Optimizing Expenses Structures: The company should reduce unnecessary management expenses, such as administrative costs, and streamline redundant personnel, ensuring that funds are directed towards departments that drive business growth, such as sales. At the same time, in terms of sales, efforts should be made to strengthen market expansion, improve product quality, and enhance brand influence. By combining internal cost reduction with increased market investment, overall operational efficiency can be improved.

Optimizing Workforce Structure: The company should prioritize talent quality over quantity. By improving employees’ education levels and professional skills, and recruiting highly educated and skilled personnel, the company can enhance its efficiency.

Increasing Asset Utilization: Companies should make rational use of assets to avoid over-investment and idleness. By optimizing production processes and improving equipment utilization, unnecessary fixed asset investments can be reduced. At the same time, for idle assets, companies can actively expand their business, such as through CRO/CDMO, to achieve business diversification and enhance corporate competitiveness.

In summary, governments and corporate management should work in collaboration to address both external environmental factors and internal operational efficiencies, thereby enhancing the overall productivity of the pharmaceutical sector and ensuring sustainable industry development.
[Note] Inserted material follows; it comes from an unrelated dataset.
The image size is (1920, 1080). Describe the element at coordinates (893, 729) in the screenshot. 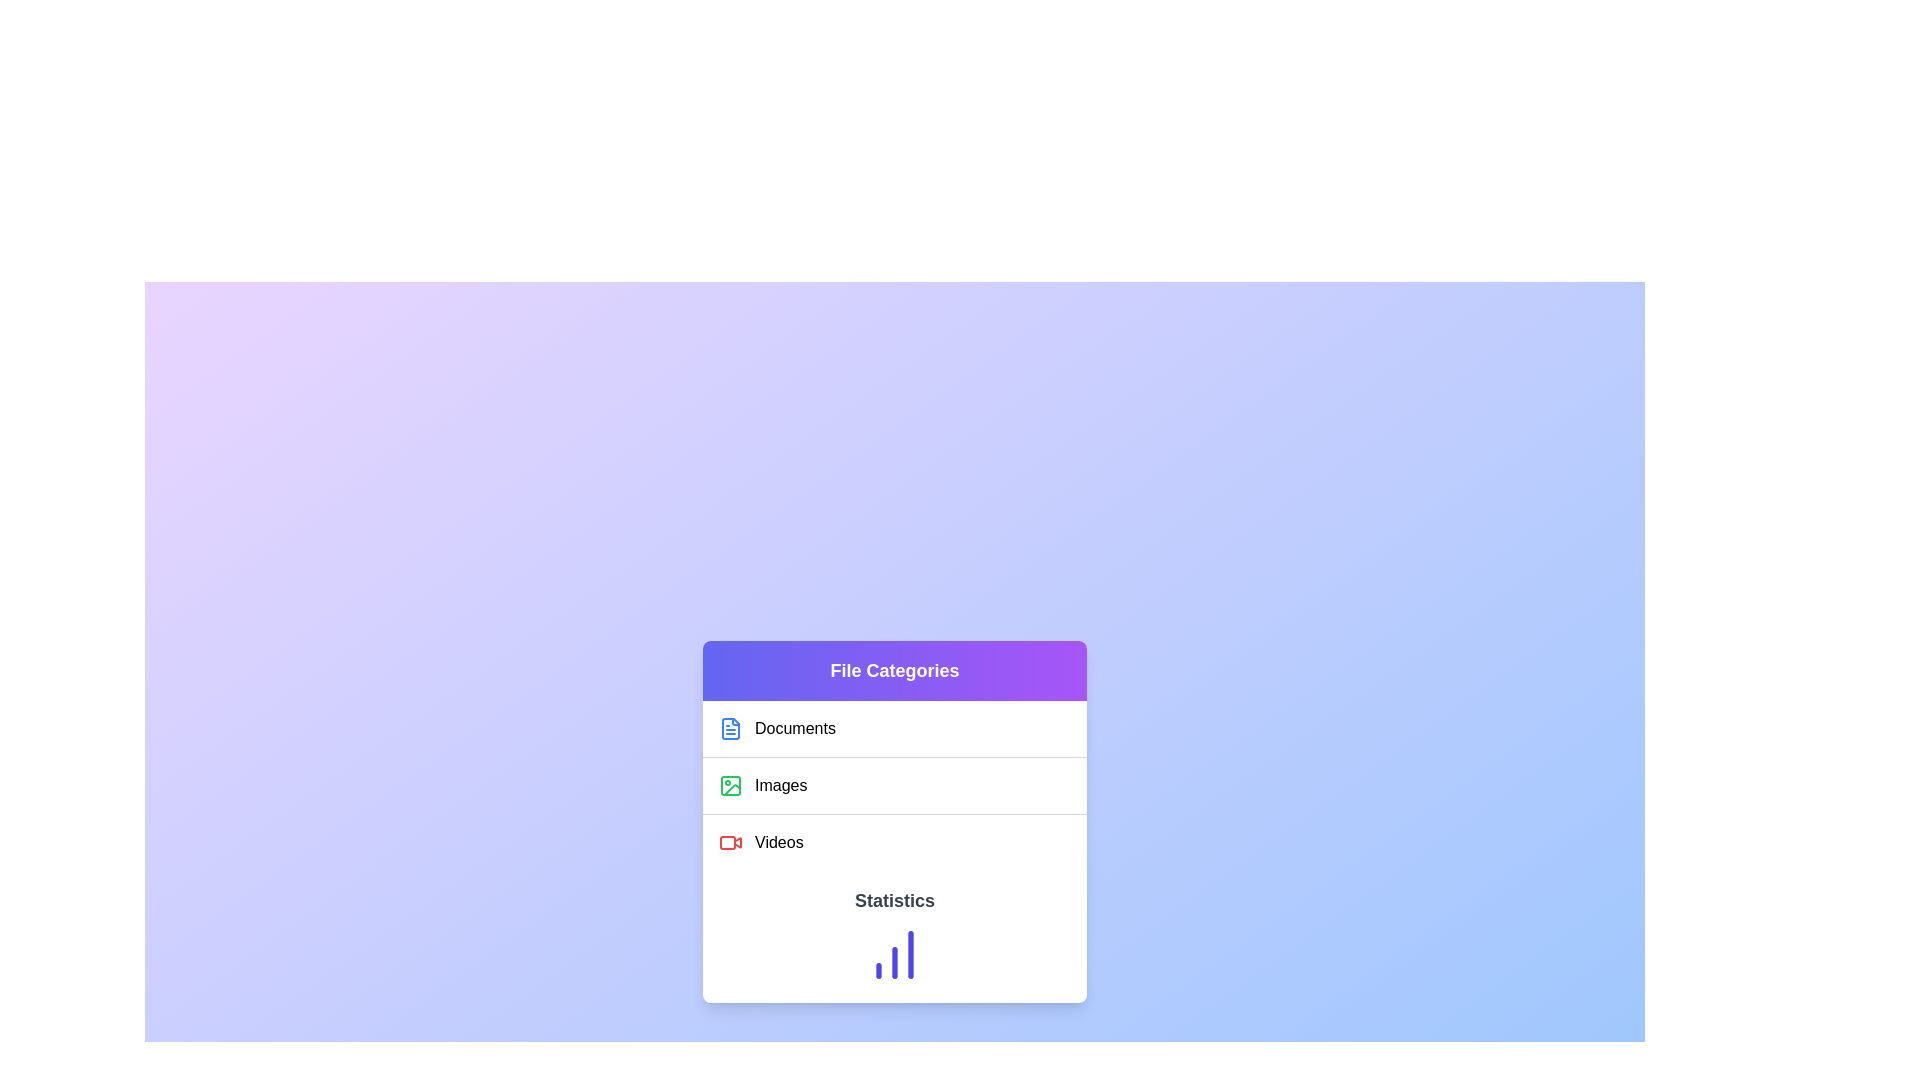

I see `the 'Documents' category to select it` at that location.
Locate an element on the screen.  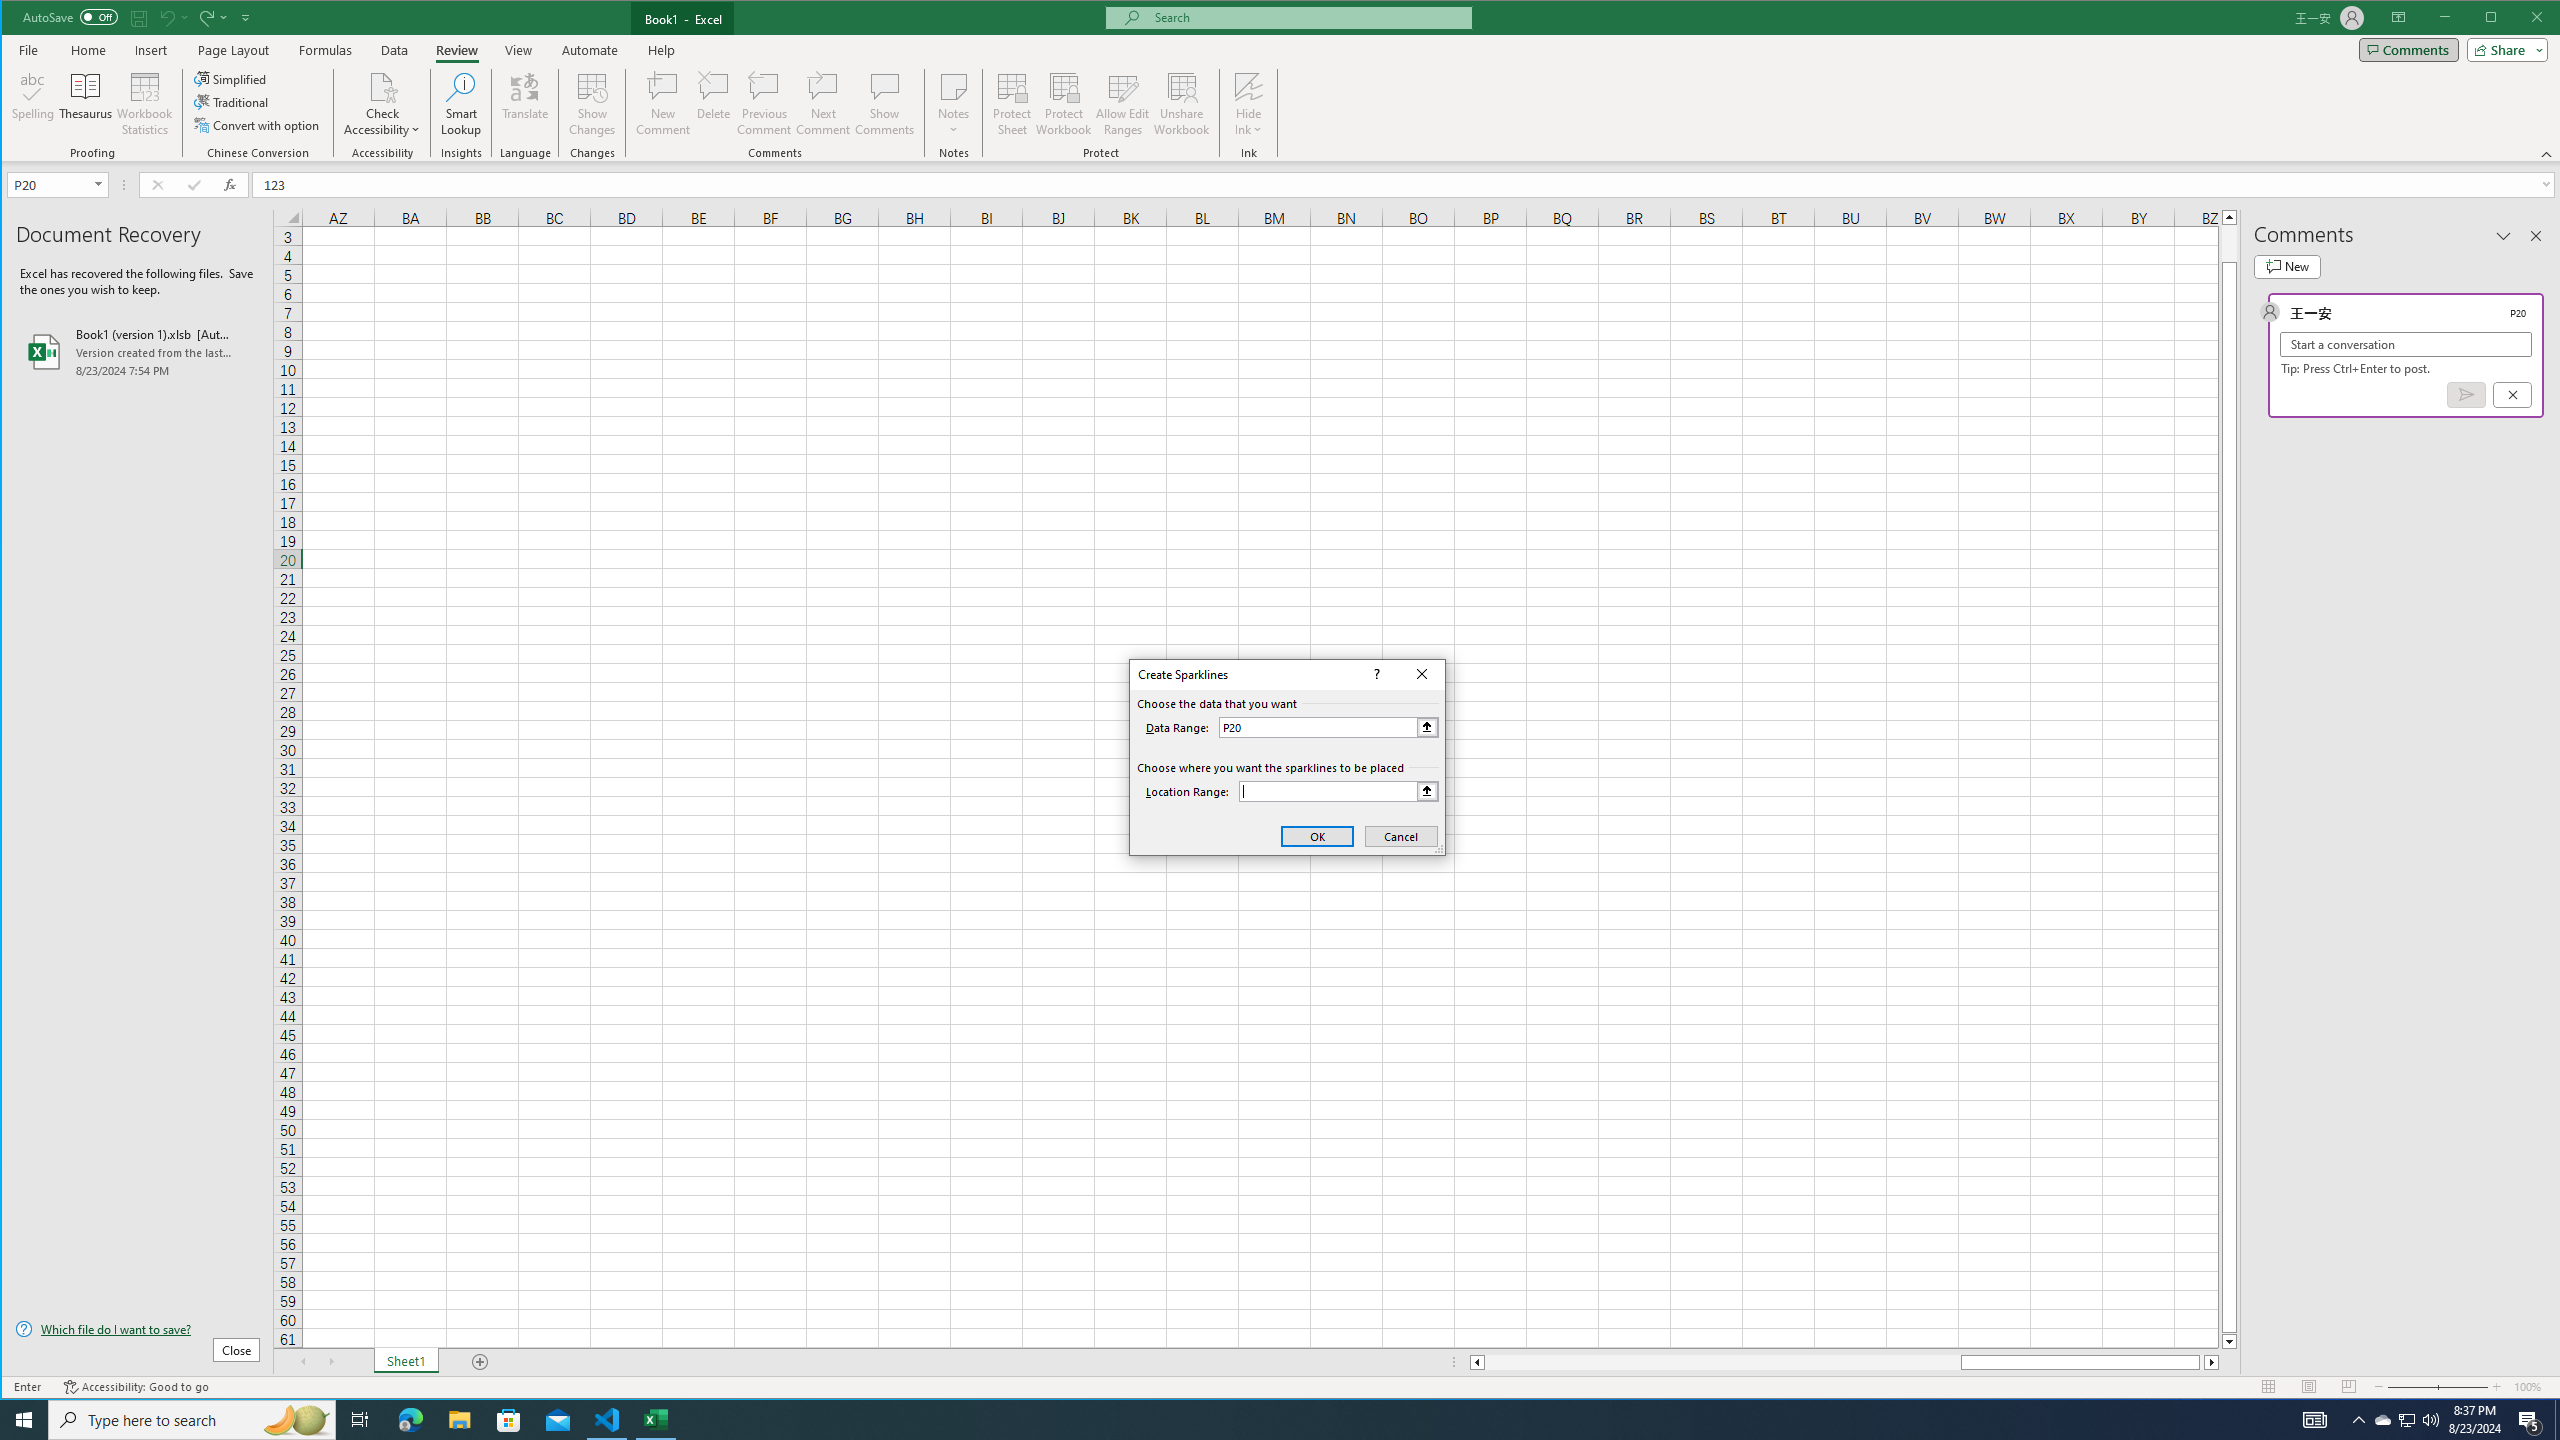
'File Explorer' is located at coordinates (458, 1418).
6.4 Research limitations and future research

(1) Research limitations.

This study focuses solely on publicly listed pharmaceutical companies in China, excluding unlisted companies and international pharmaceutical firms, which limits the generalizability of the findings. Additionally, the DEA model used in this research is sensitive to outliers and lacks statistical significance testing mechanisms, potentially affecting the reliability of the results. The study adopts a static analytical approach and does not consider the long-term impacts of technological progress or external environmental changes on efficiency. Moreover, the study does not analyze efficiency differences across sub-industries within the pharmaceutical sector, such as chemical pharmaceuticals, biopharmaceuticals, CDMO, and traditional Chinese medicine, which limits the applicability of the findings and policy recommendations. Lastly, from a methodological perspective, the three-stage DEA employed in this study is a static analytical approach and does not capture the dynamic changes in efficiency over time.

(2) Future research.

Future research should expand the sample scope to include unlisted companies and international pharmaceutical firms to enhance the generalizability of the findings. Additionally, methods such as bootstrap techniques can be used to improve the robustness of DEA efficiency scores. Incorporating dynamic analytical frameworks, such as the Malmquist Productivity Index, would allow for a more comprehensive understanding of efficiency changes over time, accounting for the effects of technological progress and environmental factors. Further classification of the pharmaceutical industry by core business areas, such as chemical pharmaceuticals, biopharmaceuticals, CDMO, and traditional Chinese medicine, will allow for more detailed and specific analyses, leading to more targeted policy recommendations for each sector. And lastly, the future research could consider incorporating the dynamic Malmquist productivity index to more comprehensively assess changes in enterprise efficiency over time and technological progress, thereby enhancing the timeliness and explanatory power of the efficiency evaluation.

Data Availability

All data files are available from the zenodo database, and can be downloaded at: https://doi.org/10.5281/zenodo.14614222

Funding Statement

The author(s) received no specific funding for this work.